Manjusha painting is done using only three colours: green, pink and yellow. The outlines and intricate details are drawn in green, after which sections are filled in with pink and yellow. The style has a flat perspective, and the characters are typically rendered in profile with their limbs spread in an “X” shape unless they are shown engaged in an activity that requires the use of their arms. The motifs that make up the borders of a Manjusha painting incorporate the significant features of the Bihula-Bishari story. It is believed that Shiva is fond of bel, or the wood apple tree and motifs of its leaves are often used to signify his favour in Manjusha paintings. Leheriya, or waves, represent Bihula’s journey on the river. Other significant motifs include sarp ladi, or a group of snakes, and the champa or frangipani flower. The five Bisharis, each of whom holds at least one snake, can be further identified by their weapons: Jaya wields a bow, an arrow and an amrut kalash, possibly referencing the Bisharis’ ability to cure snakebites; Dhotila holds the rising sun; Padmavathi carries a lotus; Mynah holds a mynah bird; and Maya holds snakes in both her hands.
Following the excavation of the Vikramshila monastery in the 1930s and the discovery of artefacts that placed the origin of Bishari Puja as early as the seventh century, Manjusha painting received steady patronage from the colonial British government. An exhibition of Manjusha paintings on canvas was also organised at the India Office Library in London, UK. However, after India gained independence, public interest in Manjusha painting declined significantly. It was revived once again in the 1980s due to the efforts of the Bihar government’s Department of Information and Public Relations, which worked with local Manjusha artists such as Chakravarty Devi, Jyoti Chand Sharma and Shrimati Nirmala Devi to promote and popularise the art form.

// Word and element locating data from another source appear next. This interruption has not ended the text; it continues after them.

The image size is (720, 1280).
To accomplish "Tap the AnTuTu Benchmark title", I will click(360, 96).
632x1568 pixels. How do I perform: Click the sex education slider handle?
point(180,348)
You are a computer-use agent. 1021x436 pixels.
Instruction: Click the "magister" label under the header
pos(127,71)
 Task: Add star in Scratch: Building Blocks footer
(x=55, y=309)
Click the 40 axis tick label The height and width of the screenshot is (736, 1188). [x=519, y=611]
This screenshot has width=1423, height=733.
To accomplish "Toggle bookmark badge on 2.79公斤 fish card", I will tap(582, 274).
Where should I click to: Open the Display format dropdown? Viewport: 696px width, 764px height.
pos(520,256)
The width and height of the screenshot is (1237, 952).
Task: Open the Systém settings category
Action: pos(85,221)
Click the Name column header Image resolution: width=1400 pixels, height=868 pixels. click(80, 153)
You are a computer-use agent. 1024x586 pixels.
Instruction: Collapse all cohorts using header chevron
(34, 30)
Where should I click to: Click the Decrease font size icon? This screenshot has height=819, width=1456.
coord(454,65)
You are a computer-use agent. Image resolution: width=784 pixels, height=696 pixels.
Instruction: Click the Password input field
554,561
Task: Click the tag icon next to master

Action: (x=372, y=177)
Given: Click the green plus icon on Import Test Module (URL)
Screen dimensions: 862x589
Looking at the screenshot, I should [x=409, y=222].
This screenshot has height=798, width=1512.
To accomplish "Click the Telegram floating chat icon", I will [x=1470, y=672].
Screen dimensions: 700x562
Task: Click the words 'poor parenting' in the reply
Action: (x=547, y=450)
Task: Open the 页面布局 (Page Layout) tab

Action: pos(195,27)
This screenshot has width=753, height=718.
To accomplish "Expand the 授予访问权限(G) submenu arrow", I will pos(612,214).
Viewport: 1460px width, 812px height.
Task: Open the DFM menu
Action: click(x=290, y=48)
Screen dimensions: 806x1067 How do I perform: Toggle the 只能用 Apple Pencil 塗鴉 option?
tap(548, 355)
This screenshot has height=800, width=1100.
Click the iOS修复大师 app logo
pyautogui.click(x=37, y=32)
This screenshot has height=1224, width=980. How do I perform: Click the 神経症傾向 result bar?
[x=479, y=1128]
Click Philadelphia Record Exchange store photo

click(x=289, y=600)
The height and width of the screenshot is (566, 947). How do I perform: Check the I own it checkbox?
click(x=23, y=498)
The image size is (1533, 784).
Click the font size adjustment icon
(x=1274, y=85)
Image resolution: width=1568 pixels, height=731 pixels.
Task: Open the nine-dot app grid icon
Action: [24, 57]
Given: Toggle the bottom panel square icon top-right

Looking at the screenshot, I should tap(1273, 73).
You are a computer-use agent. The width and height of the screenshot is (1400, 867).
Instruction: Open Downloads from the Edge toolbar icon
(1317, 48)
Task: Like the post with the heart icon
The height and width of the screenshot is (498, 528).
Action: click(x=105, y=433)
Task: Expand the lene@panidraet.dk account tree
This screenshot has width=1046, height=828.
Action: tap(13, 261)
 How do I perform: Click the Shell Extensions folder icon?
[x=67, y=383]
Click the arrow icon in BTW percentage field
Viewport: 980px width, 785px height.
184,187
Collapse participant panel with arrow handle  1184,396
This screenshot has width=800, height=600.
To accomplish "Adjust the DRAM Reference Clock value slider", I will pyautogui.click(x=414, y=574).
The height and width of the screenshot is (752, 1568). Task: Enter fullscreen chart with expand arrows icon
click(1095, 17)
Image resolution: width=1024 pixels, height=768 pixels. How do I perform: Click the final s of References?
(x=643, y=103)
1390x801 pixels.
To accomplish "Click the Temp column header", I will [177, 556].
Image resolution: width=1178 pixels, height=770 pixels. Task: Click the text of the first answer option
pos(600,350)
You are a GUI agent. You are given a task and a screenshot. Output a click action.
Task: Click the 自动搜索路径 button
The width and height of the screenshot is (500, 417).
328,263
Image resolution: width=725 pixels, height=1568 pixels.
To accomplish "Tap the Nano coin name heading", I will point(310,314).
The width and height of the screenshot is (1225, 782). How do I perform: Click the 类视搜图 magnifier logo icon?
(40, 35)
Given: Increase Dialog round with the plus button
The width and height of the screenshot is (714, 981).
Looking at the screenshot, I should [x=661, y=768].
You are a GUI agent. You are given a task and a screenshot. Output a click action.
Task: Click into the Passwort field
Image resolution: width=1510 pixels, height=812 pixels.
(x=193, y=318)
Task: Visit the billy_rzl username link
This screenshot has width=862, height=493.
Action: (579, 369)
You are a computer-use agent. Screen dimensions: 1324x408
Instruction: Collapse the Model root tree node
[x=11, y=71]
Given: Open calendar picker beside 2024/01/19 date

In 2007, a not-for-profit organisation called Disha Gramin Vikas Manch collaborated with the National Bank for Agriculture and Rural Development to re-establish Manjusha paintings as a viable source of livelihood by holding training and awareness programmes. The two organisations provided incentives in the form of marketing campaigns and exhibitions as well as financial support for businesses that sold the paintings.
Today, Manjusha paintings feature on a variety of commercial products, such as upholstery and masks, as well as on the exterior of the Vikramshila Express train, which connects Bhagalpur with New Delhi.